**Task objective**
Look through the data below for the line with "Click the back arrow beside Результати пошуку" and the line with "Given: Select the MAVOL1:7032600.000", then output those two and all lines in between, exactly as written.

(Excerpts from a dataset)
* * *

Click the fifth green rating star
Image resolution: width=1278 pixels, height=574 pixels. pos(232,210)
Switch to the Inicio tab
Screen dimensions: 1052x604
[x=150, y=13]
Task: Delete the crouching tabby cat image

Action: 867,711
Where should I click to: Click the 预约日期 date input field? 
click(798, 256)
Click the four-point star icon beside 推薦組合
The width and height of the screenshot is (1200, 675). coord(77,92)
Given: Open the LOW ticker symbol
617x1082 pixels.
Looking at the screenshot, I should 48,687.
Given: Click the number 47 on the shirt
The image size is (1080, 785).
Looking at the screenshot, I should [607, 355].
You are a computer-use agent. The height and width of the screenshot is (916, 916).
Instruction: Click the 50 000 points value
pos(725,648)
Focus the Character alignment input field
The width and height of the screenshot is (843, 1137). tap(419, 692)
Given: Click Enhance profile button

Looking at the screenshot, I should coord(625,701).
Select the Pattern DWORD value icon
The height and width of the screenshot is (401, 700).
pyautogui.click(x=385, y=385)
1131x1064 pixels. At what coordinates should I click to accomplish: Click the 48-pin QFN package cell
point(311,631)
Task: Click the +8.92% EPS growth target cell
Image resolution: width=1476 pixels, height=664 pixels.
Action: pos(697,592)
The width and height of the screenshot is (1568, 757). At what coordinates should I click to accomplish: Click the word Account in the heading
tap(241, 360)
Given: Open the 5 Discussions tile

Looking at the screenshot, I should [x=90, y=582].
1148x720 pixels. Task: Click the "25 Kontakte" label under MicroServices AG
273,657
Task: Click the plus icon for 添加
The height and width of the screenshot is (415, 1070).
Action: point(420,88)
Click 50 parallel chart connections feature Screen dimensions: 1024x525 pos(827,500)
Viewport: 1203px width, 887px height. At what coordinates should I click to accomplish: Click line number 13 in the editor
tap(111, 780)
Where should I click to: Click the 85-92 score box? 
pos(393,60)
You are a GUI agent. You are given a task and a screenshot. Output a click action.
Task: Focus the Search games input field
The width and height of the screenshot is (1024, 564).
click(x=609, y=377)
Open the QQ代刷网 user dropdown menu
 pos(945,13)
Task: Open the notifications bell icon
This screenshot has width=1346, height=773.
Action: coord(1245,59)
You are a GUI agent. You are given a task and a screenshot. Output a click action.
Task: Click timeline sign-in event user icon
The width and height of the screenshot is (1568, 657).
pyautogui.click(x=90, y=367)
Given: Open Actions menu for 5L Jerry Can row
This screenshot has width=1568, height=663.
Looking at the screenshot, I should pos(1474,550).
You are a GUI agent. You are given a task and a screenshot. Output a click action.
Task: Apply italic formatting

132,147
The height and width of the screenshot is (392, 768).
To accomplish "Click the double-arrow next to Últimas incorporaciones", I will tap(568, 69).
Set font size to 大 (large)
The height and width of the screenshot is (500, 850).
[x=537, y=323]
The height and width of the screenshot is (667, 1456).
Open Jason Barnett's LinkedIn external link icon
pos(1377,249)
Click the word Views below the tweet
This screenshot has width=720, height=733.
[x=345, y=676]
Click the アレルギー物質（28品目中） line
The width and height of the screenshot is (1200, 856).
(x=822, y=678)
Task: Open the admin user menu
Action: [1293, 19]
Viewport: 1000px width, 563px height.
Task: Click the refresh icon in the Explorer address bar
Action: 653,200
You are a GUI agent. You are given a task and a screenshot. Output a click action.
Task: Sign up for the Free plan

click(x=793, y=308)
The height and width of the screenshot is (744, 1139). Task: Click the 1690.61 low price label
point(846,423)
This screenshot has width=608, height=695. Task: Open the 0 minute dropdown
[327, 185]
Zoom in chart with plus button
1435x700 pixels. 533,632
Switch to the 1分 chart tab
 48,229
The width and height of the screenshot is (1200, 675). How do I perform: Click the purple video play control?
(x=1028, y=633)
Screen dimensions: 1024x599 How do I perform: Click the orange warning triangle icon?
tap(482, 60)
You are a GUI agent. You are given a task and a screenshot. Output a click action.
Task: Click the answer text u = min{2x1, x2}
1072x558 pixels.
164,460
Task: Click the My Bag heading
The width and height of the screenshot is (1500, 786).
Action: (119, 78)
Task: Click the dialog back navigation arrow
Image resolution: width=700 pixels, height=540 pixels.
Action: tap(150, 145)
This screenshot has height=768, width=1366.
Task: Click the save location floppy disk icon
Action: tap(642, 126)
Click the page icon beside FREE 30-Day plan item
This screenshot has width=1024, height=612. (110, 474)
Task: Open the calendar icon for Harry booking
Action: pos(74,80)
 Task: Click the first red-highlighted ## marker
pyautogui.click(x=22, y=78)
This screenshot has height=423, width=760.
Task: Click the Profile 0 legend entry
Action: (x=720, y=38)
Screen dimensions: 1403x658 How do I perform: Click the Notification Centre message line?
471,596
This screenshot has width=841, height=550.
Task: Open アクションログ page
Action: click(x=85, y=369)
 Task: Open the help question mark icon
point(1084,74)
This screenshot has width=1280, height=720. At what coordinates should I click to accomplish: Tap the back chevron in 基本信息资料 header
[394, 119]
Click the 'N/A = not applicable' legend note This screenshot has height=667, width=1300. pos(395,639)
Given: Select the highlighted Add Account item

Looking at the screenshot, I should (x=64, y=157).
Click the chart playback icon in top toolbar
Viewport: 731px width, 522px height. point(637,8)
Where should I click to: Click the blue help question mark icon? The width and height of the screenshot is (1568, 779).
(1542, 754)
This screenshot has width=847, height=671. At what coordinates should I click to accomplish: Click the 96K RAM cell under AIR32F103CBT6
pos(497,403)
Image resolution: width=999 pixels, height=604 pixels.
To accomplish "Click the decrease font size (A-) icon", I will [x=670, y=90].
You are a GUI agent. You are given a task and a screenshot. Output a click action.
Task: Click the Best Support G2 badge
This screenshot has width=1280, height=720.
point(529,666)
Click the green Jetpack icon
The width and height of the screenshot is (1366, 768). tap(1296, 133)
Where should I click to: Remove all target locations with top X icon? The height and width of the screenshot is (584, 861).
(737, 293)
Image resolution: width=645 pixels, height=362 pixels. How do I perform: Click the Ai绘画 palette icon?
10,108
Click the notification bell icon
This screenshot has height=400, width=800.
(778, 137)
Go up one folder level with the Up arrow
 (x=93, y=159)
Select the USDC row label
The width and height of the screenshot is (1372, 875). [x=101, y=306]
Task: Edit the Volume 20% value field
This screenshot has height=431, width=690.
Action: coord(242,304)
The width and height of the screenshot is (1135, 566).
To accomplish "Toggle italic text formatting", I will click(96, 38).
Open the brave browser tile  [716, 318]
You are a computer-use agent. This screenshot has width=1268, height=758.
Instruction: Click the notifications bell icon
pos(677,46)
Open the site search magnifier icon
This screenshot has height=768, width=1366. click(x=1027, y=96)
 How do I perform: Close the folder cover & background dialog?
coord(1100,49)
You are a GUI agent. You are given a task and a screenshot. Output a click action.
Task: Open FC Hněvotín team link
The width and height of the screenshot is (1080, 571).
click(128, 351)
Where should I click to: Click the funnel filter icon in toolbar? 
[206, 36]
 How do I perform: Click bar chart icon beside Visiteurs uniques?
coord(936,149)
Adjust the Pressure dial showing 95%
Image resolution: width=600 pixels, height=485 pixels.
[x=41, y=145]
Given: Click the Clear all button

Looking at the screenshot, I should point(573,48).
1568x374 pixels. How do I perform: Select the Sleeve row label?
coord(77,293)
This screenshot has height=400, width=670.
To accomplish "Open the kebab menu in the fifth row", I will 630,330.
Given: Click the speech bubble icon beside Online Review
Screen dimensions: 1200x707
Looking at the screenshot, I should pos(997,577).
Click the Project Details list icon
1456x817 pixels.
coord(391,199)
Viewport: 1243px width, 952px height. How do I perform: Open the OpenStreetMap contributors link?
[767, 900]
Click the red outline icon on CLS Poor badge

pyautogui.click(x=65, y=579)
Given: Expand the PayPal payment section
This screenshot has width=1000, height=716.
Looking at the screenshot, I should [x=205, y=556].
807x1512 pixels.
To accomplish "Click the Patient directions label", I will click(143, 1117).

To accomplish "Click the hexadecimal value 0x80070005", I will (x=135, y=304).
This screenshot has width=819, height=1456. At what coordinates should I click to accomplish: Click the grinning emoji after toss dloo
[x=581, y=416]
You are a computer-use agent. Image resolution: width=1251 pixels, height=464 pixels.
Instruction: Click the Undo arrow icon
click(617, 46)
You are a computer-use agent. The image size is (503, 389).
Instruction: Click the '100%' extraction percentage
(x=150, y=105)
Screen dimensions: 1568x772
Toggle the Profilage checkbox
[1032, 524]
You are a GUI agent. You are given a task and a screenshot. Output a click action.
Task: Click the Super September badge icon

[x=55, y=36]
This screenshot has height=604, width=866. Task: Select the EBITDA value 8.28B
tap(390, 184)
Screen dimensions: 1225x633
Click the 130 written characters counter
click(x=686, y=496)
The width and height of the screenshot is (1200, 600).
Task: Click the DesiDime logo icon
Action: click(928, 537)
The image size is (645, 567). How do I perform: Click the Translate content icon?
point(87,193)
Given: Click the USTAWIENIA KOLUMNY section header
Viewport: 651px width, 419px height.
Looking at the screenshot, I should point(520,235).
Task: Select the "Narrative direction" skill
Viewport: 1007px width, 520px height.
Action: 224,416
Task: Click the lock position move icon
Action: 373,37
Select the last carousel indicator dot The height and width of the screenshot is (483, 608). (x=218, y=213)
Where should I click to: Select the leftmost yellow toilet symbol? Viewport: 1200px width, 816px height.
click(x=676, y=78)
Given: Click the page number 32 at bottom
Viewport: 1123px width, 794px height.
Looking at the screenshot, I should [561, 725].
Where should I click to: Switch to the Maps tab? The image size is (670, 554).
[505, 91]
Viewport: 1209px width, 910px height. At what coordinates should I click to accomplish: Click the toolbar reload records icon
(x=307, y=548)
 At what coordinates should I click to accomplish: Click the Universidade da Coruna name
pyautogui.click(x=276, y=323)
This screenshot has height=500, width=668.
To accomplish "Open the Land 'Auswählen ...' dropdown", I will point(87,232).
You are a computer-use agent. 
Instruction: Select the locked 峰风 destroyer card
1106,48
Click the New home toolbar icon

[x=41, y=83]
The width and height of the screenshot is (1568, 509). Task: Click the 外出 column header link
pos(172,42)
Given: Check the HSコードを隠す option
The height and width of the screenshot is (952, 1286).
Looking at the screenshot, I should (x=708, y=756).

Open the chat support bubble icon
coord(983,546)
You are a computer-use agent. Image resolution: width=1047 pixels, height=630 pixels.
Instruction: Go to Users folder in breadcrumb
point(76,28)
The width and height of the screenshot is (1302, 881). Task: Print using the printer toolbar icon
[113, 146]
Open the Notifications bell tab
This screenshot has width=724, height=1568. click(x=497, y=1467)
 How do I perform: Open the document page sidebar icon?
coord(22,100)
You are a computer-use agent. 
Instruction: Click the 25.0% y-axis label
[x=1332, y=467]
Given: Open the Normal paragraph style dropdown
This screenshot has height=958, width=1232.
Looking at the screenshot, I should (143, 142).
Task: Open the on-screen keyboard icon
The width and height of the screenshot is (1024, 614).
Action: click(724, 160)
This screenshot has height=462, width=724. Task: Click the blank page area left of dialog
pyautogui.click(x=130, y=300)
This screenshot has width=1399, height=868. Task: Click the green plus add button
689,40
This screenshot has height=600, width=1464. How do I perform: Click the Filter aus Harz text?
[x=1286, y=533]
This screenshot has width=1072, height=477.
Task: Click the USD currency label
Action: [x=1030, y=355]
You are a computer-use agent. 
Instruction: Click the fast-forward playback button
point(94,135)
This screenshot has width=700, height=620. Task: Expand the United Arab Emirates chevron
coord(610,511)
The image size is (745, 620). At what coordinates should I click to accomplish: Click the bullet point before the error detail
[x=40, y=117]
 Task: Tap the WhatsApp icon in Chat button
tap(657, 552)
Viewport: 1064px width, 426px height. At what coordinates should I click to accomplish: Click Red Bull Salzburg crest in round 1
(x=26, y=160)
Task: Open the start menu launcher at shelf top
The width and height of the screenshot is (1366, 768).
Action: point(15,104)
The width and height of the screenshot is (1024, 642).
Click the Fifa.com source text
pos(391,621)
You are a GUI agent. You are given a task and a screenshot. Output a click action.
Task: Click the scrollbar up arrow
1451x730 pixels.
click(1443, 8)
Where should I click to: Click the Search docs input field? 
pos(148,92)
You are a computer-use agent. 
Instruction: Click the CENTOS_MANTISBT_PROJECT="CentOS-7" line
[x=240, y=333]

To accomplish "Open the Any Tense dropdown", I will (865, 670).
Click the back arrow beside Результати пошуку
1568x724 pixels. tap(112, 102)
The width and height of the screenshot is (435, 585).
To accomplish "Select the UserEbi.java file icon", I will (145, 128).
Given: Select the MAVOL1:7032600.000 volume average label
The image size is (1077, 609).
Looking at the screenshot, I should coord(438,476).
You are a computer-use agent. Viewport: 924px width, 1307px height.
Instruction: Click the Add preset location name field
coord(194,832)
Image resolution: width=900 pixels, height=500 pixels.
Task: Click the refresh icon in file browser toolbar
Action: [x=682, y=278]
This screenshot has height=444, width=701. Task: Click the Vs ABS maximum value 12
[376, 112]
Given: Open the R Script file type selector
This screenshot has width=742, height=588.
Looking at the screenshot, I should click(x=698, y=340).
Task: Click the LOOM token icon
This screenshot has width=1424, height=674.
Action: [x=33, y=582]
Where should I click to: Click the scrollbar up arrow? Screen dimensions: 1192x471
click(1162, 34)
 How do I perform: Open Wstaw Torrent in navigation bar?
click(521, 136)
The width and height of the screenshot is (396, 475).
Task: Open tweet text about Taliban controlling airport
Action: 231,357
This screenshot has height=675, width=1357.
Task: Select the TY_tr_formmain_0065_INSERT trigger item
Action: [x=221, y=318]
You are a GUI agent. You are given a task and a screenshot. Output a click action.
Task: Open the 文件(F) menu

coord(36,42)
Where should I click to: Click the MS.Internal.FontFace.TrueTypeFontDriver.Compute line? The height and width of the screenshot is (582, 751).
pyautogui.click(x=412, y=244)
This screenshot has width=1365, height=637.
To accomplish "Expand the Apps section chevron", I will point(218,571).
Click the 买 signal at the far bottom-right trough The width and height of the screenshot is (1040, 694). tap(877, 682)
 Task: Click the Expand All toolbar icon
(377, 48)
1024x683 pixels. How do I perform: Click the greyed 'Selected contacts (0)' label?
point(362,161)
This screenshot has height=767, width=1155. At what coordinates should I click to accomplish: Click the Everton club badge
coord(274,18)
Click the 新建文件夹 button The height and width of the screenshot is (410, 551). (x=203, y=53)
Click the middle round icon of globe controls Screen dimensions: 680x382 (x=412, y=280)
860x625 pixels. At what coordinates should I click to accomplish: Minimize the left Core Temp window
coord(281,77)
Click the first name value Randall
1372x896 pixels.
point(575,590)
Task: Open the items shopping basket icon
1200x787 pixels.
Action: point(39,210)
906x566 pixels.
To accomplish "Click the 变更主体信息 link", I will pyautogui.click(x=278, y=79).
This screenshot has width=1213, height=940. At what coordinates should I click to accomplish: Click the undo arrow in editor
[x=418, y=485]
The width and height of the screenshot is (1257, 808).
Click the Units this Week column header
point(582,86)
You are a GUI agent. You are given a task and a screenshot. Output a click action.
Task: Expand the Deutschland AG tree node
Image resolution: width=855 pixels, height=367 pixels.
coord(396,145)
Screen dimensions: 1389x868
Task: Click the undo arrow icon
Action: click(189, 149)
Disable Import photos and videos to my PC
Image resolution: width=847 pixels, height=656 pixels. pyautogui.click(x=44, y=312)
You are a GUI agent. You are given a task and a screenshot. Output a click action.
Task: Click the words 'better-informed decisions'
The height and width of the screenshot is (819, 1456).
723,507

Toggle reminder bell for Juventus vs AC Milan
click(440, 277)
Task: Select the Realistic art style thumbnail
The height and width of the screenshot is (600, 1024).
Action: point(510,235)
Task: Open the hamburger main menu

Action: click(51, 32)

* * *

**Result of the exercise**
Click the back arrow beside Результати пошуку
1568x724 pixels. tap(112, 102)
The width and height of the screenshot is (435, 585).
To accomplish "Select the UserEbi.java file icon", I will (145, 128).
Given: Select the MAVOL1:7032600.000 volume average label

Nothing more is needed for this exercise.